Question

Find the least common multiple of \[\dfrac{2}{7}\], \[\dfrac{3}{{14}}\] and \[\dfrac{5}{3}\].

Answer 1

Hint: There are various methods for finding least common multiple of the given numbers. The simplest method to find the least common multiple is by prime factorization method. In the prime factorization method, we first represent the given numbers as a product of their prime factors and then find the product of all the factors counting the common factors only once.
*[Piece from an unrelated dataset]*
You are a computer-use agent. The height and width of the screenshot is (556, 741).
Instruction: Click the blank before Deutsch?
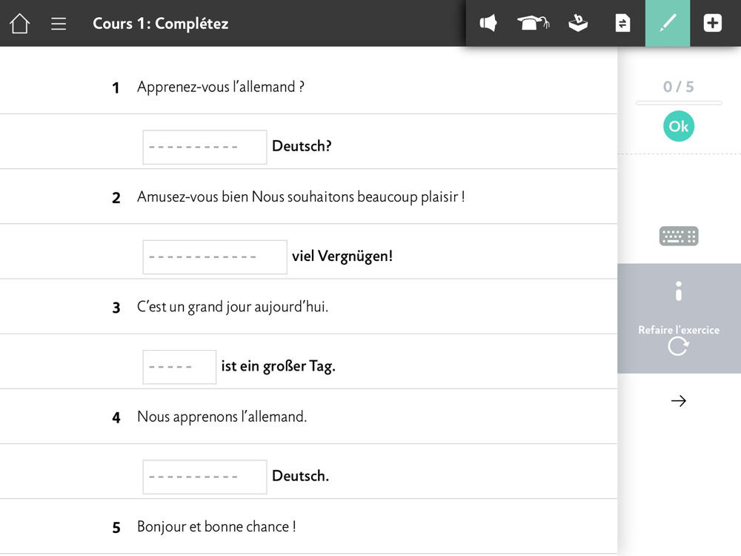pyautogui.click(x=205, y=147)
Complete step-by-step answer:
In the given question, we have to find the LCM of \[\dfrac{2}{7}\], \[\dfrac{3}{{14}}\] and \[\dfrac{5}{3}\].
The denominators of the given fractions are $ 7 $ , $ 14 $ and $ 3 $ .
To find the least common multiple of $ 7 $ , $ 14 $ and $ 3 $ , first we find out the prime factors of all the numbers.
Prime factors of \[7\] $ = 7 \times 1 $
Prime factors of \[14\] $ = 2 \times 7 $
Prime factors of \[3\] $ = 3 \times 1 $
Now, Least common multiple is a product of common factors with highest power and all other non-common factors. We can see that \[7\] is the only repeated factor in the given numbers.
Hence, least common multiple of $ 7 $ , $ 14 $ and $ 3 $ $ = 2 \times 3 \times 7 $
 $ = 42 $
Hence, the least common multiple of $ 7 $ , $ 14 $ and $ 3 $ is $ 42 $ .
So, the correct answer is “42”.

Note: Least common multiple (LCM) has wide ranging applications in real world as well as in mathematical questions. Knowledge of the least common multiple is also used in addition and subtraction of fractions. Highest common divisor is just a product of common factors with lowest power. Highest common factor can also be calculated by division method as well as by using Euclid’s division lemma.